--- Data for analysis Enclosed Below ---

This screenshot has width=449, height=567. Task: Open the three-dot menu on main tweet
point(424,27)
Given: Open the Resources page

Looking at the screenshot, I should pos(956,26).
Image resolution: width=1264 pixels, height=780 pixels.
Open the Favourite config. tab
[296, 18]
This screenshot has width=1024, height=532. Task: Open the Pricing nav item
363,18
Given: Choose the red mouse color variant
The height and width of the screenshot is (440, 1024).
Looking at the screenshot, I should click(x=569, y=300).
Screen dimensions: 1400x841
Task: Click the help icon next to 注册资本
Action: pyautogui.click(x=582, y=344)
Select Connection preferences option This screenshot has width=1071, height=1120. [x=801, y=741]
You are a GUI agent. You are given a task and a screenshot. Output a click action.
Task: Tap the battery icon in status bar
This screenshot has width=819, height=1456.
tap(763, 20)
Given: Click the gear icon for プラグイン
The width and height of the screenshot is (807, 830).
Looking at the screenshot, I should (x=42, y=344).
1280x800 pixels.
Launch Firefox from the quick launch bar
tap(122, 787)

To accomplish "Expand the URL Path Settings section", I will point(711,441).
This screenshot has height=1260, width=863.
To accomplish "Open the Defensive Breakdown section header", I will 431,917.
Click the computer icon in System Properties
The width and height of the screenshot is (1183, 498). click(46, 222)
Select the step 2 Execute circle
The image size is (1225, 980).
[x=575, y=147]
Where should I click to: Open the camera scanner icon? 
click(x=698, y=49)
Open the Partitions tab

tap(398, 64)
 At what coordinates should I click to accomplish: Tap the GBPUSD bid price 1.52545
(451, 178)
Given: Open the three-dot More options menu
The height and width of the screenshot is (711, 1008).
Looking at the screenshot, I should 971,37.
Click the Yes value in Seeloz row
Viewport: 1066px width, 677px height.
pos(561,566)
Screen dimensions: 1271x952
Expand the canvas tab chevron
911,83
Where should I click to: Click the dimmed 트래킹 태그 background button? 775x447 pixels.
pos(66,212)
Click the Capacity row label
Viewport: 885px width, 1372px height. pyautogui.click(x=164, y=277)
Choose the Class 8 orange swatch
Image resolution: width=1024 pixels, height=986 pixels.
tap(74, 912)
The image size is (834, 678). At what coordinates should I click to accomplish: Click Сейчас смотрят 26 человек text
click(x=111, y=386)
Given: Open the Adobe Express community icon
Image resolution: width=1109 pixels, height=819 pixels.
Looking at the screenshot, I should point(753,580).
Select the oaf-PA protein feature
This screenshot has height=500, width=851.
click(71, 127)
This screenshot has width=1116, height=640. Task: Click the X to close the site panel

--- End of Enclosed Data for analysis ---

> Prompt
Search the data and copy each line containing "section".

> Completed exercise
To accomplish "Expand the URL Path Settings section", I will point(711,441).
To accomplish "Open the Defensive Breakdown section header", I will 431,917.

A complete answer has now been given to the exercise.